= Health forecasting =

Prediction of risks to human health based on weather conditions

Health forecasting is a new health care discipline initiated by the Met Office when Dr William Bird, a GP, became its first clinical director in 2002. It is currently the subject of an innovative project run jointly by the Met Office and the National Health Service (NHS) in the United Kingdom.

The natural environment affects human health. There are many cases in which the weather has a direct or indirect effect on the health of an individual. These include:
- Heat, which can cause up to a 30% increase in mortality amongst the elderly and very young. Prevention can save lives.
- Cold, which contributes to 30–40 thousand deaths each winter. Prevention consists of keeping active, eating well, dressing up appropriately, especially hat, gloves and coat when outside and keeping the indoor temperature at 21C.
- Thunderstorms, which can cause asthma epidemics if they occur during high levels of either pollen or fungal spores in the summer.
- Low boundary layers, which may increase the way viruses are transmitted by increasing the amount of stagnant air.

Health forecasts help professionals and patients know when and where there is a risk of illness. Through this understanding, preventative action can be taken and health care capacity (i.e. hospitals and doctors) managed to reduce illness and death.

The main strand of the health forecasting project is forecasting the risk of exacerbation for people with chronic obstructive pulmonary disease (COPD). COPD health forecasts are used to drive the provision of anticipatory care to people with COPD, helping them achieve their potential for independence and wellbeing. The service is being run in around 30 primary care trusts with over 20,000 patient registered to receive alerts. In many areas alerts are provided by an automated interactive telephone. Evidence from several evaluations of the service has shown around a 20% reduction in COPD related emergency admissions for practices using the service.
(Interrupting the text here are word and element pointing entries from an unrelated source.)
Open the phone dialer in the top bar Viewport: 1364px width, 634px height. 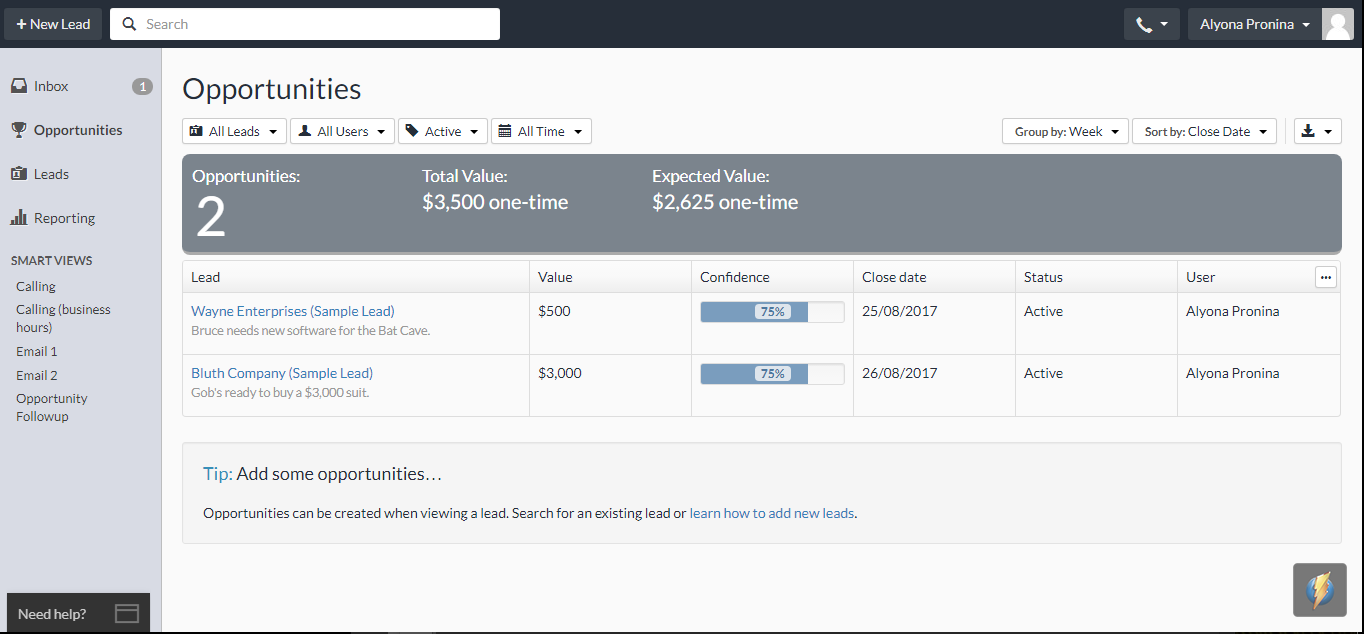pos(1150,23)
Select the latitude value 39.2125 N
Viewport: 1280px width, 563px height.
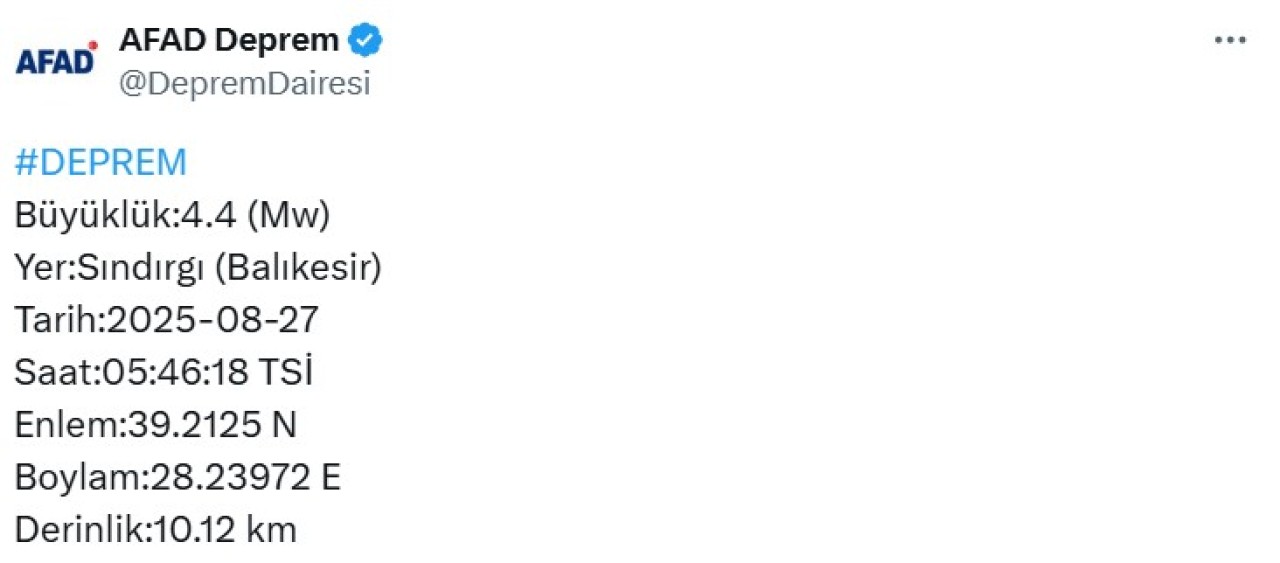tap(209, 425)

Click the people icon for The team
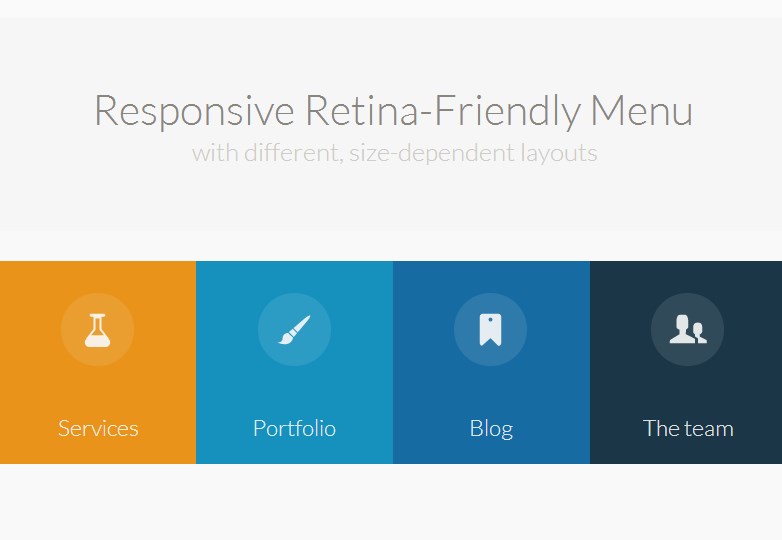[687, 329]
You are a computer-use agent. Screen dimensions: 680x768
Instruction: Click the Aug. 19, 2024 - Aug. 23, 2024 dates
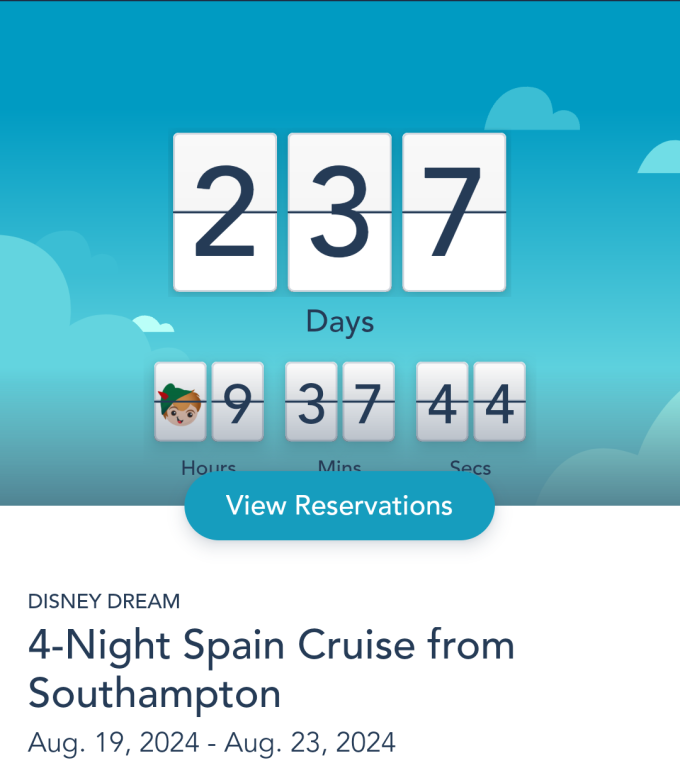(211, 743)
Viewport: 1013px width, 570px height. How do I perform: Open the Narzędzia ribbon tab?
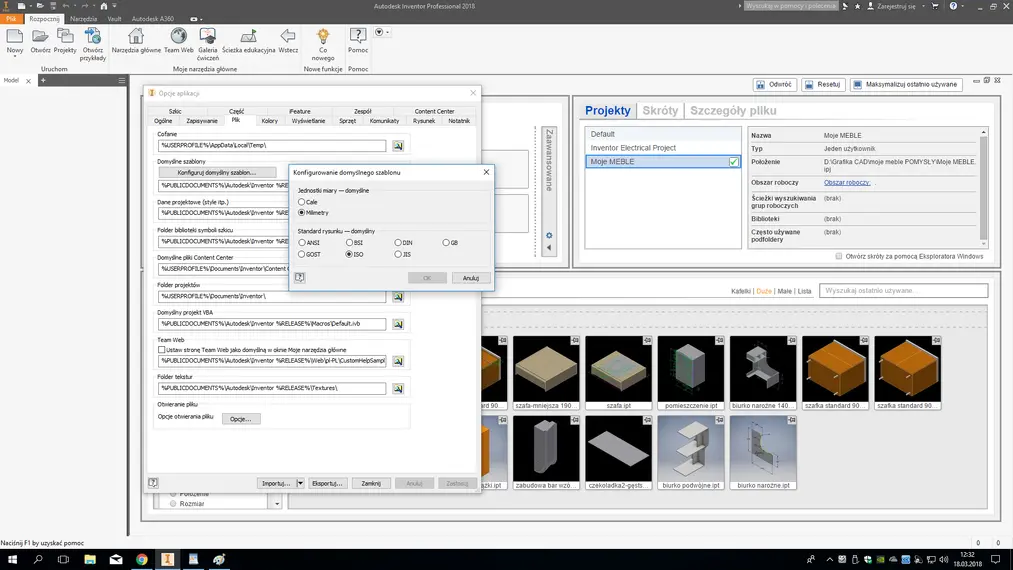click(x=83, y=19)
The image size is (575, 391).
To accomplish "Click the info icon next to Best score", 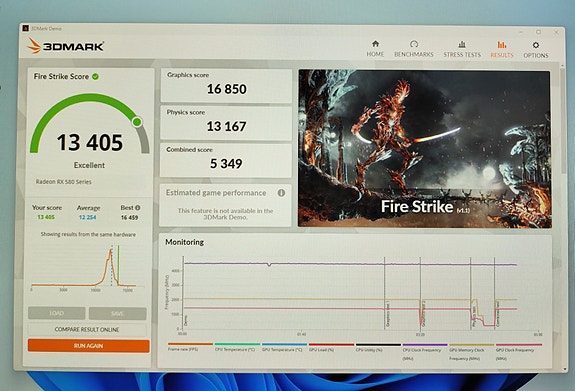I will [x=138, y=208].
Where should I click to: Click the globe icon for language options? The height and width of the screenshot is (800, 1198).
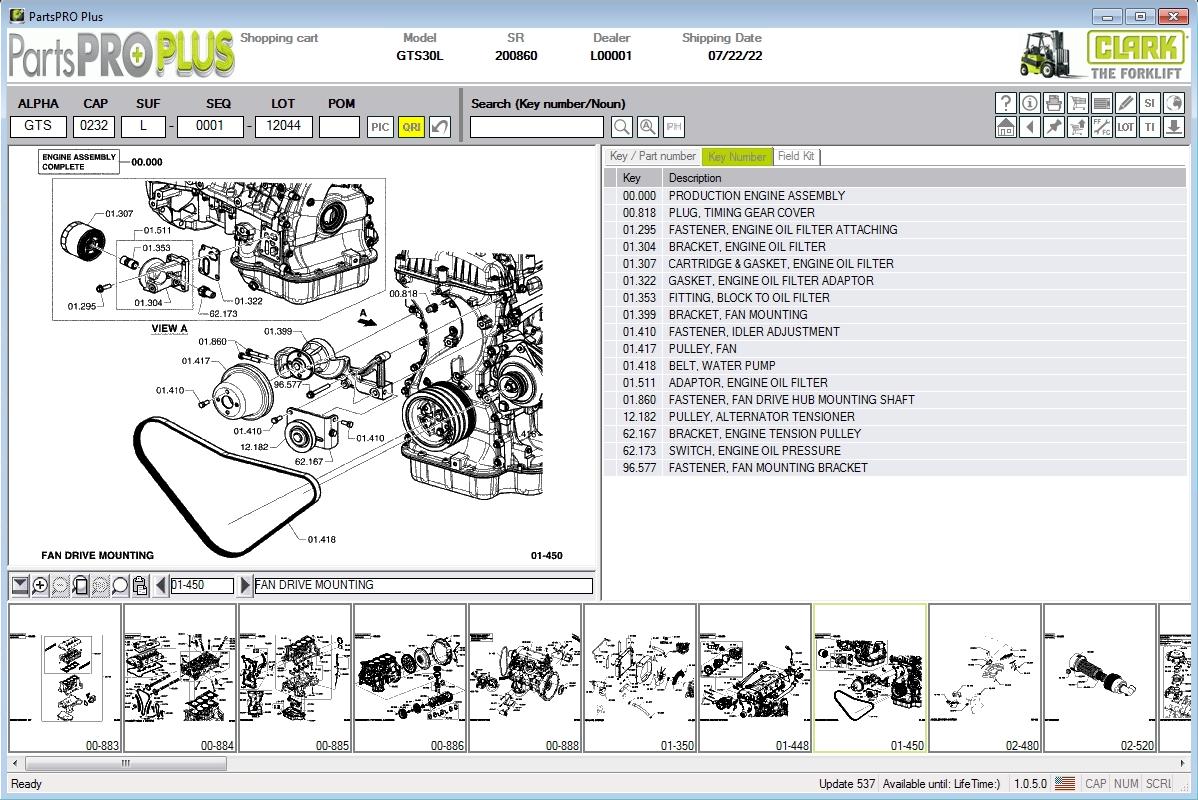1173,103
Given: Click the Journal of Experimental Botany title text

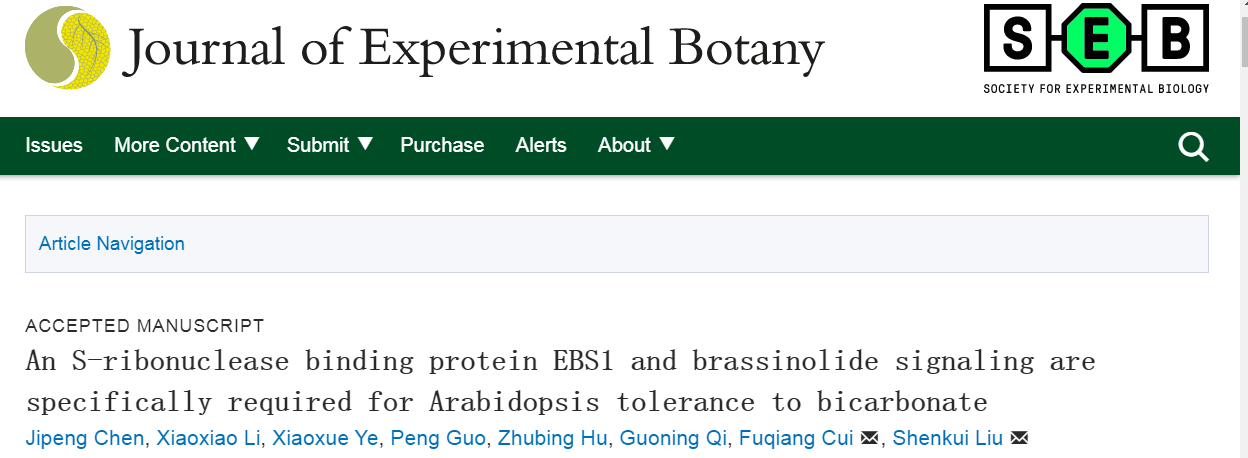Looking at the screenshot, I should [x=473, y=48].
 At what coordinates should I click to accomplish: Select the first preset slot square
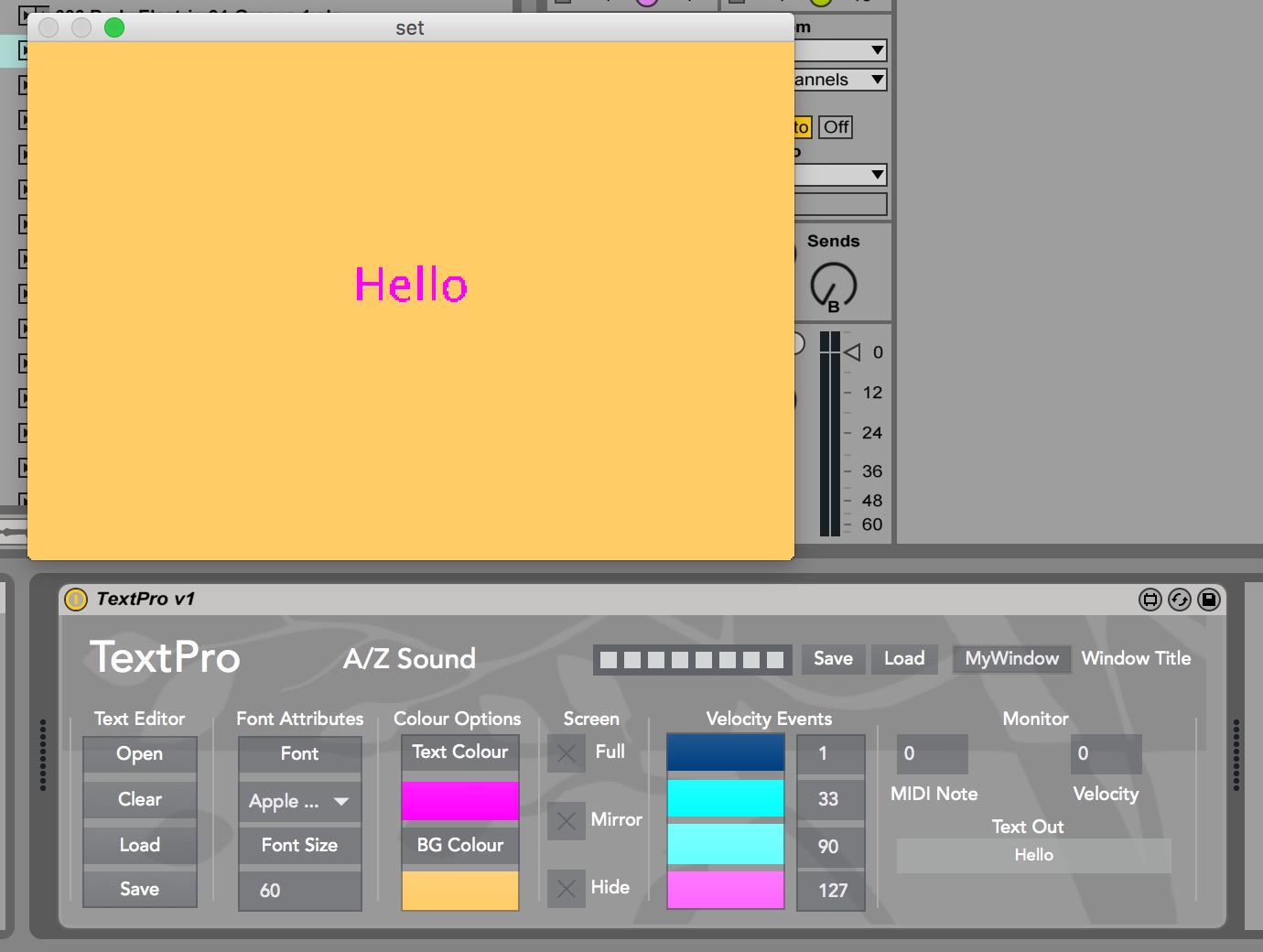[609, 660]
On 26 February 2007, the project won in the Innovative Service Award category at the Health and Social Care Awards 2006. The Health and Social Care Awards are run annually in partnership between the Department of Health and the NHS Institute for Innovation and Improvement and are the most important opportunity within the NHS and social care to identify, recognise and reward excellence in the provision of care at the front line. The specific award recognises an innovative, new or improved service that is benefiting the delivery of health care for patients, users and carers.

In 2011 the Shanghai Meteorological Service and Shanghai Municipal Public Health Bureau jointly launched a health meteorological service that includes health forecasting for conditions such as colds, asthma, COPD and a heat health warning service. This will be developed based on a considerable amount of research to provide a service to improve healthcare in Shanghai.